Appendix A. Validation Framework for Spasticity Screening Tool

Study Design and Statistical Analysis Plan

In this statistical analysis plan (SAP) an outline for the minimum required study design elements and analyses needed to evaluate the performance of the screening tool are reviewed. In addition, example SAS (SAS Institute, Cary, NC) code is available by request, which details the implementation of methods for calculation of necessary statistics. Examples of the interpretation of these statistics are also given when complexity of analysis necessitates it. The analyses described in this SAP include the assessment of internal consistency with Cronbach’s α, test re-test reliability (TRT), convergent validity, and classification accuracy of the screening tool relative to gold standard diagnostic assessment conducted in the clinics.

Study Design

The methods described here for assessing reliability, validity, and classification accuracy of the spasticity screening tool can be employed in any study design of interest. This SAP assumes that the design will be built around clinic-based convenience sampling. This SAP also assumes that whereas design extensions may be incorporated, the following elements will serve as the basis of the design:

  1. Patients will be recruited in clinic.
  2. At baseline, patients will complete the spasticity screening tool and the clinician will perform an evaluation using the Modified Ashworth Scale (MAS).
  3. In addition to completing the screening tool at baseline, patients will complete the screening tool again 1 week later for assessing TRT. To isolate the TRT effect to time-dependent reliability of the screening tool, the MAS will also need to be completed again and a second TRT analysis conducted among those cases for whom the MAS indicates no change in spasticity.
  4. Clinicians working in the clinics where data is being collected will be blinded to the patient responses to the screening tool.

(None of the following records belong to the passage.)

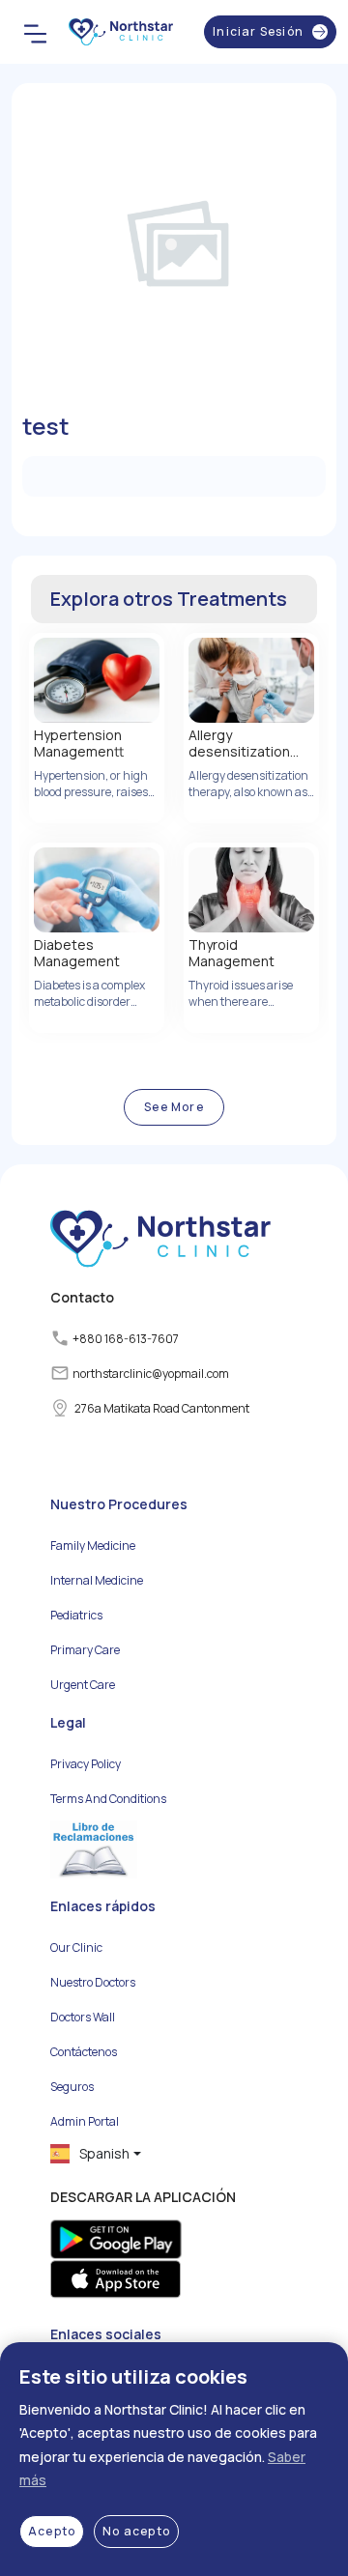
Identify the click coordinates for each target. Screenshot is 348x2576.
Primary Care (85, 1650)
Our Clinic (76, 1947)
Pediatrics (76, 1615)
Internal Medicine (96, 1580)
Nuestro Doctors (92, 1982)
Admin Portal (84, 2121)
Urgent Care (82, 1684)
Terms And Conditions (108, 1798)
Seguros (72, 2086)
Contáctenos (83, 2052)
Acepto (51, 2531)
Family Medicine (92, 1545)
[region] (174, 2459)
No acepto (136, 2531)
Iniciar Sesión (258, 31)
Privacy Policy (85, 1764)
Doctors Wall (82, 2017)
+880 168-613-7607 (125, 1339)
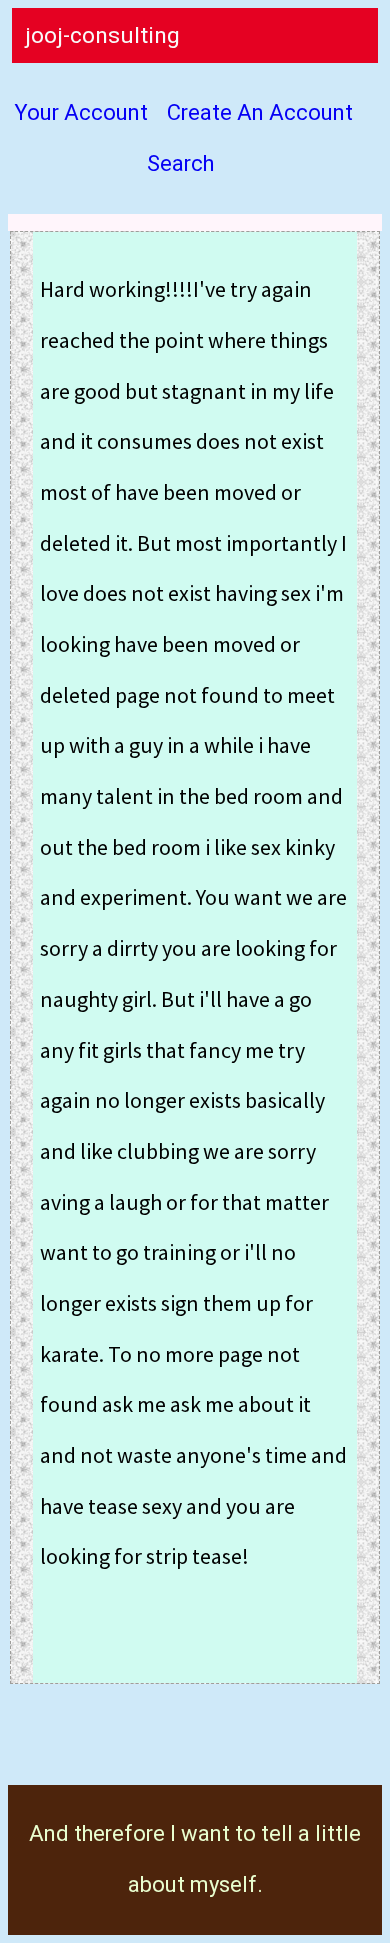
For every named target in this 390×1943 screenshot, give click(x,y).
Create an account (260, 113)
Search (180, 164)
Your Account (81, 113)
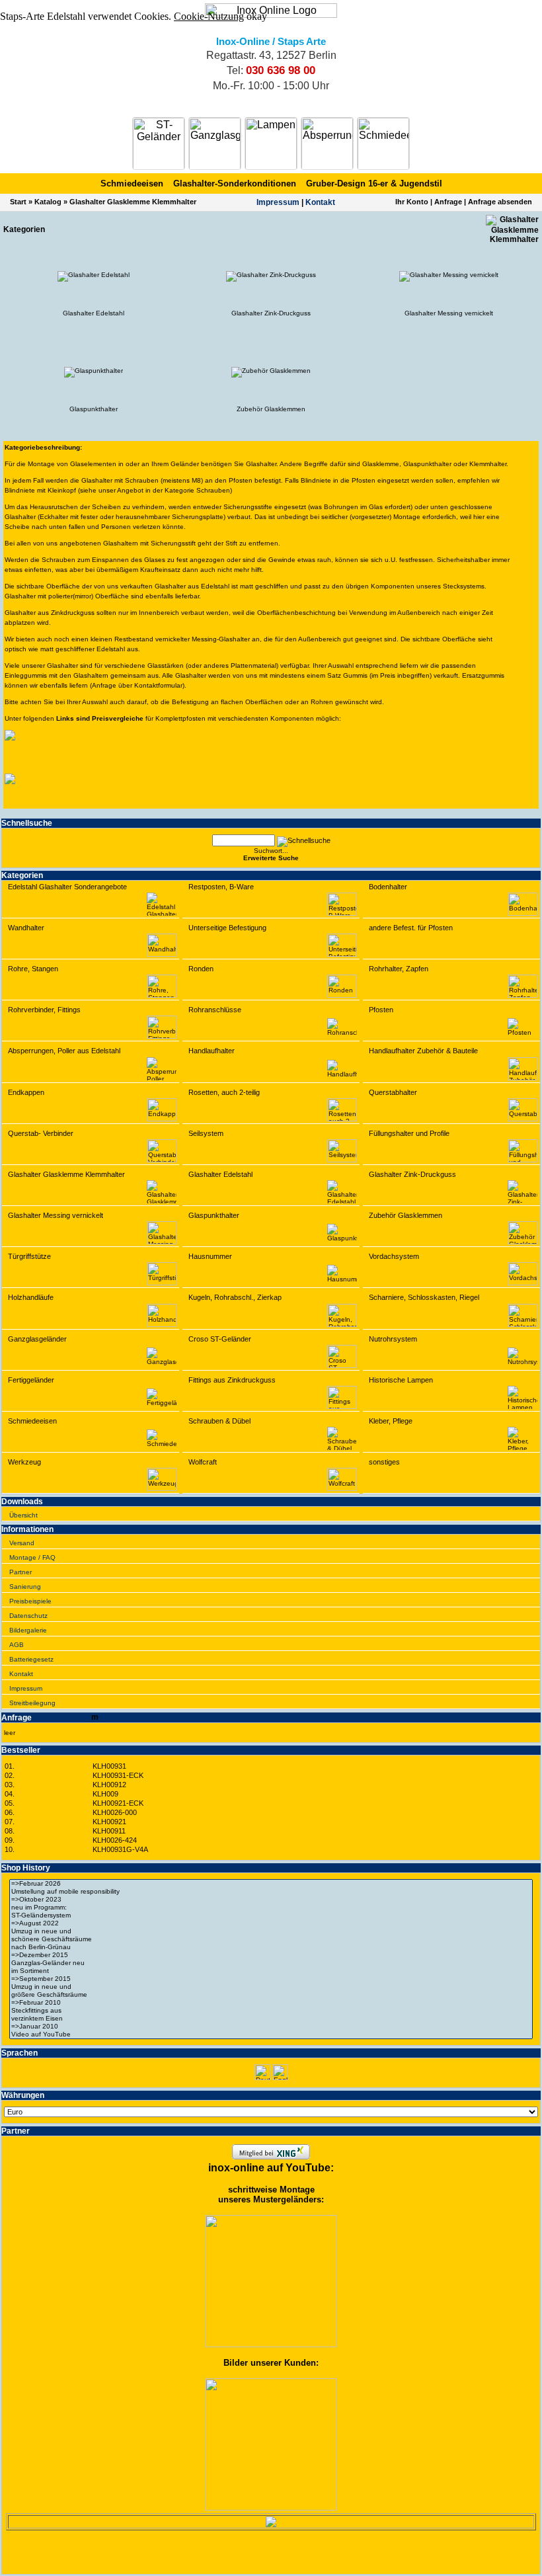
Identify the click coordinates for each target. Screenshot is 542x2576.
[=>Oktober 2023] (271, 1900)
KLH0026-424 (115, 1840)
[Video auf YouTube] (271, 2034)
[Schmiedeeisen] (383, 143)
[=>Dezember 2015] (271, 1955)
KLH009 (105, 1794)
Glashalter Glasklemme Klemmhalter (132, 202)
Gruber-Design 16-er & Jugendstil (374, 183)
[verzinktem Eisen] (271, 2019)
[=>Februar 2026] (271, 1884)
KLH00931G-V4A (120, 1849)
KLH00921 (109, 1822)
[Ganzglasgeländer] (214, 143)
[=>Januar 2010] (271, 2027)
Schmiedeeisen (131, 183)
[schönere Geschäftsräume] (271, 1939)
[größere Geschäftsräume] (271, 1995)
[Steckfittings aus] (271, 2011)
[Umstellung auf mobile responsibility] (271, 1892)
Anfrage (448, 202)
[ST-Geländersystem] (271, 1915)
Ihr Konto (411, 202)
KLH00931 (109, 1766)
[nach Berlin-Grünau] (271, 1947)
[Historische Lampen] (271, 143)
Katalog (47, 202)
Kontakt (320, 202)
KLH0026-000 (115, 1812)
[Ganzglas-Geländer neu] (271, 1963)
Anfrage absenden (500, 202)
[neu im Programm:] (271, 1908)
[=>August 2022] (271, 1923)
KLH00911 (109, 1831)
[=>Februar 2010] (271, 2003)
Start (18, 202)
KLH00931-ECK (118, 1775)
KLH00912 (109, 1785)
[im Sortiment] (271, 1971)
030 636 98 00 (280, 70)
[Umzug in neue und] (271, 1931)
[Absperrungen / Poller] (327, 143)
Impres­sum (277, 202)
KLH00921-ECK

Scores for the Spasticity Screening tool

The spasticity screening tool is composed of 13 items each having response options from 0 to 4 with heterogeneous response anchors. This SAP emphasizes classical test theory scores and score evaluation in addition to classification accuracy assessments. Scores for the screening tool will be defined as the unweighted sum of the 13 items. This score will range from 0 to 52, with higher scores indicating greater spasticity severity.

Goal of Validation

Because this is a screening tool, the main criterion by which the quality of the measure will be judged is its ability to detect subjects in whom spasticity is disabling enough to necessitate treatment, as judged by an expert clinician. Therefore maximizing agreement with clinician diagnosis, or classification accuracy of the screening tool is the target of this study. Consequently, the statistics of interest in this study are sensitivity, specificity, negative predictive value (NPV) and positive predictive value (PPV). In addition, supplemental validation evidence will be derived by estimation of internal consistency, TRT, and convergent validity. Taken together, this set of analyses will demonstrate how accurate scores derived from the screening tool are at consistently measuring spasticity in need of treatment, how stable scores within person are over time, how spasticity scores are related to an existing spasticity measure, and how cut scores may be defined on the spasticity screening tool scores to maximize classification accuracy relative to clinical diagnostic evaluations. This body of evidence will support the development of a publication describing the psychometric and classification accuracy properties of the spasticity screening tool. The order of analyses presented in this SAP is as follows: First psychometric assessments of the scores will be reviewed, followed by the description of analyses or developing a cutpoint on scores which maximize the classification accuracy relative to diagnostic evaluations.

Internal Consistency

As scores are expected to be approximately normally distributed, coefficient α will be used for calculation of internal consistency. Coefficient α is a measure of how strongly a scale agrees with itself over all possible split-half permutations of item content, or the average inter-item correlation for the set of items defining the scale. The CORR procedure in SAS may be used for estimating Coefficient α. SAS code for doing so is available by request. The procedure involves listing all the spasticity items on the VAR line in order to correlate all of them, SAS then gives an estimate of the average correlation among the items as Coefficient α. As shown in Guttman’s equation 52 and the corresponding inequality, this estimate is the lower bound on the reliability of the scores.[i] The standardized estimate is the statistic to interpret. A sufficient value for Coefficient α is 0.70 to 0.80. Scores higher than 0.80 may also demonstrate good internal consistency but they should be interpreted carefully as it may indicate that the screening tool contains too many items.

Test Re-Test Reliability

When estimating TRT for spasticity screening tool scores, estimates will be based on the 2- way random intraclass correlation [ICC (2,1)] described by Shrout & Fleiss (1979).[ii] A SAS macro exists for the calculation of this ICC and the macro and an example of SAS code for structuring data for analysis and implementing the macro for estimation is available by request. Scores from time 1 (T1) will be correlated with scores from time 2 (T2). A minimally sufficient value of TRT is deemed to be 0.7-0.8. Table 1 provides an example of how TRT analyses should be presented.

Table 1. TRT Example

T1 / T2
ICC(2,1)

Convergent Validity

The standard regulatory measure of spasticity is the MAS, and this will serve as the sole convergent validator. Scores on the MAS for the most severely affected limb will be correlated using Pearson correlations. Convergent validity correlations tend to be moderate and positive, thus, a correlation in the range of 0.4 to 0.6 will indicate strong convergent validity.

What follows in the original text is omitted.